Distributed Mode
The previous document introduces how to create a file system that can be mounted on any host using an object storage and an SQLite database. Since object storage is accessible by any computer with privileges on the network, you can also access the same JuiceFS file system on different computers by simply copying the SQLite database file to any computer that needs to access the storage.
However, this approach does not guarantee real-time file availability when the file system is shared. Since SQLite is a single file database that cannot be accessed by multiple computers at the same time, a database that supports network access is needed, such as Redis, PostgreSQL, or MySQL. This allows a file system to be mounted and read by multiple computers in a distributed environment.
In this document, a multi-user cloud database will be used to replace the single-user SQLite database used in the previous document. This aims to implement a distributed file system that can be mounted on any computer on the network for reading and writing.
Network databases
A network database is one that allows multiple users to access it simultaneously through a network. From this perspective, databases can generally be classified as:
- Standalone databases: Single-file databases usually only accessed locally, such as SQLite and Microsoft Access.
- Network databases: Databases usually with complex multi-file structures, providing network-based access interfaces and supporting simultaneous access by multiple users, such as Redis and PostgreSQL.
JuiceFS currently supports the following network-based databases.
- Key-value databases: Redis, TiKV, etcd, and FoundationDB
- Relational databases: PostgreSQL, MySQL, and MariaDB
Different databases have different performance and stability. For example, Redis is an in-memory key-value database with excellent performance but relatively weak reliability, while PostgreSQL is a more reliable relational database with lower performance than in-memory databases.
A detailed guide on database selection will be available soon.
Cloud databases
Cloud computing platforms usually offer a wide variety of cloud databases, such as Amazon RDS for various relational database versions and Amazon ElastiCache for Redis-compatible in-memory database products. These services allow to create a multi-copy and highly available database cluster by a simple initial setup.
Alternatively, you can also build your own database on the server.
For simplicity, we'll use Amazon ElastiCache for Redis as an example. The most basic information of a network database include:
- Database address: The database's access address, with different links for internal and external networks.

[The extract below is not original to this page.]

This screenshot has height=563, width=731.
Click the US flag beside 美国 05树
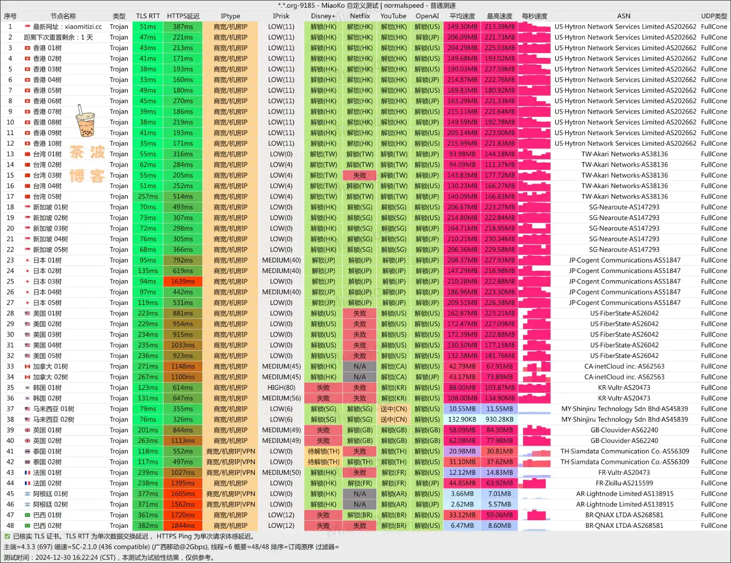click(x=27, y=356)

- Username and password: Authentication information used to access the database.
Hands-on practice
1. Install the client
Install the JuiceFS client on all computers that need to mount the file system. Refer to the Installation guide for details.
2. Prepare object storage
Here is a pseudo sample with Amazon S3 as an example. You can also use other object storage services. Refer to JuiceFS Supported Storage for details.
- Bucket Endpoint:
https://myjfs.s3.us-west-1.amazonaws.com
- Access Key ID:
ABCDEFGHIJKLMNopqXYZ
- Access Key Secret:
ZYXwvutsrqpoNMLkJiHgfeDCBA
3. Prepare the database
Here is a pseudo sample with Amazon ElastiCache for Redis as an example. You can also use other types of databases. Refer to JuiceFS Supported Databases for details.
- Database address:
myjfs-sh-abc.apse1.cache.amazonaws.com:6379
- Database username:
tom
- Database password:
mypassword
The format for using a Redis database in JuiceFS is as follows:
redis://<username>:<password>@<Database-IP-or-URL>:6379/1
Redis versions lower than 6.0 do not have a username, so omit the <username>
part in the URL. For example: redis://:[email protected]:6379/1
(note that the colon before the password is a separator and must be included).
4. Create a file system
To create a file system that supports cross-network, multi-server simultaneous mounts with shared read/write access using object storage and a Redis database, run:
juicefs format \
--storage s3 \
--bucket https://myjfs.s3.us-west-1.amazonaws.com \
--access-key ABCDEFGHIJKLMNopqXYZ \
--secret-key ZYXwvutsrqpoNMLkJiHgfeDCBA \
redis://tom:[email protected]:6379/1 \
myjfs
Once the file system is created, you'll see an output similar to:
2021/12/16 16:37:14.264445 juicefs[22290] <INFO>: Meta address: redis://@myjfs-sh-abc.apse1.cache.amazonaws.com:6379/1
2021/12/16 16:37:14.277632 juicefs[22290] <WARNING>: maxmemory_policy is "volatile-lru", please set it to 'noeviction'.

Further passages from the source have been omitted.